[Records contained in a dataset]
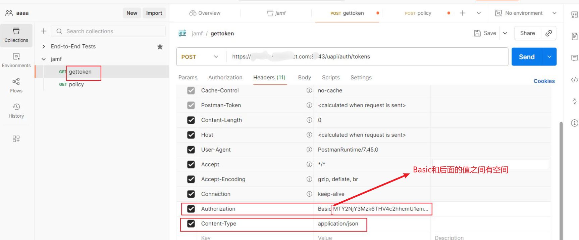Image resolution: width=579 pixels, height=240 pixels.
Task: Open a new request tab with plus icon
Action: pyautogui.click(x=463, y=13)
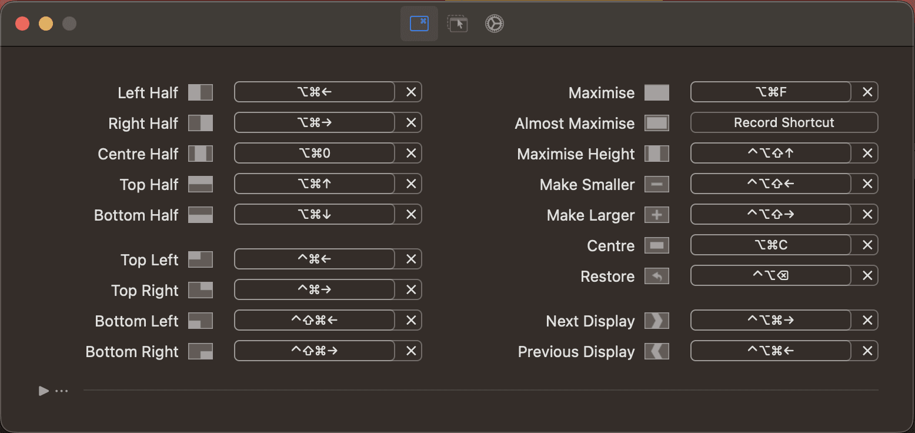Clear the Left Half shortcut
Viewport: 915px width, 433px height.
pyautogui.click(x=410, y=92)

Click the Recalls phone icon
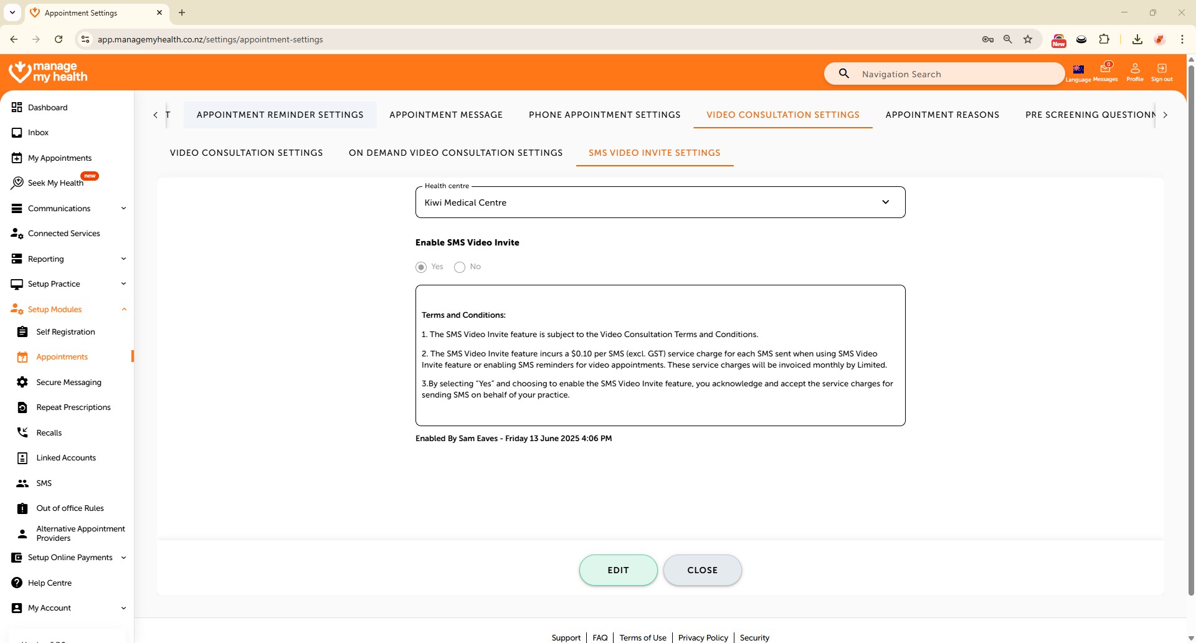pyautogui.click(x=22, y=432)
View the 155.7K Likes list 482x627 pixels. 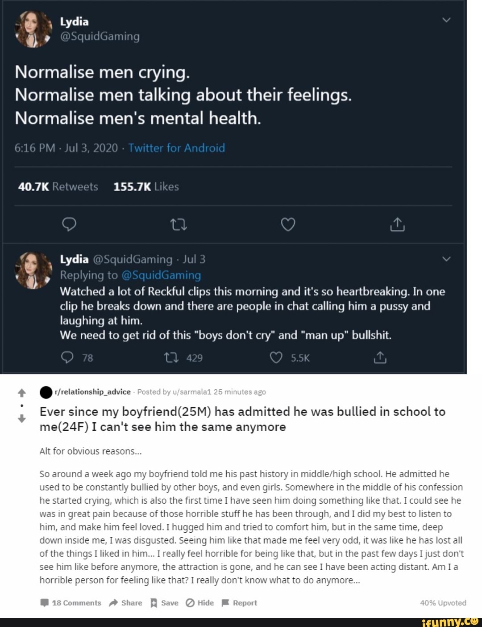[x=146, y=187]
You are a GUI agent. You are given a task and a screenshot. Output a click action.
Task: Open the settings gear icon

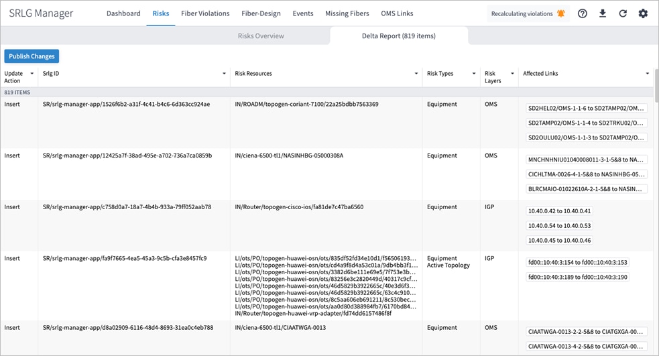643,13
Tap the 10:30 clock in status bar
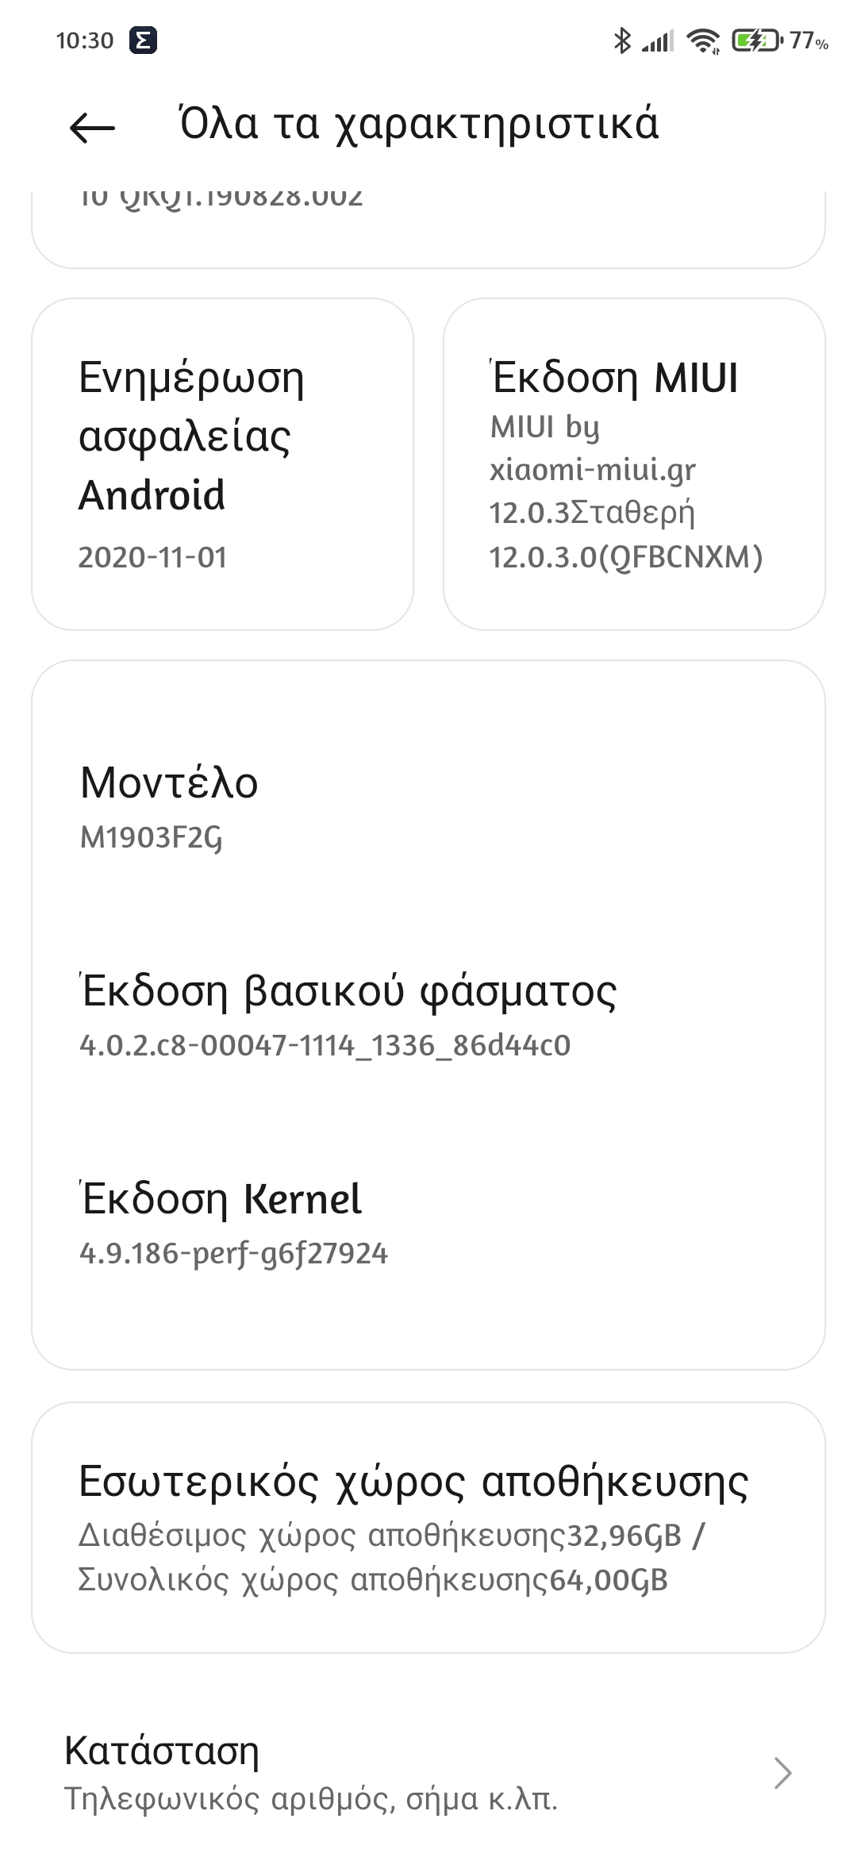 coord(85,40)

■ Exercise objective
Please, leaving out all pictures, transcribe exactly the lines above from the one containing "Task: Open the settings gear icon" through the final line, both included.

■ Output for this exercise
Task: Open the settings gear icon

643,13
Tap the 10:30 clock in status bar
 coord(85,40)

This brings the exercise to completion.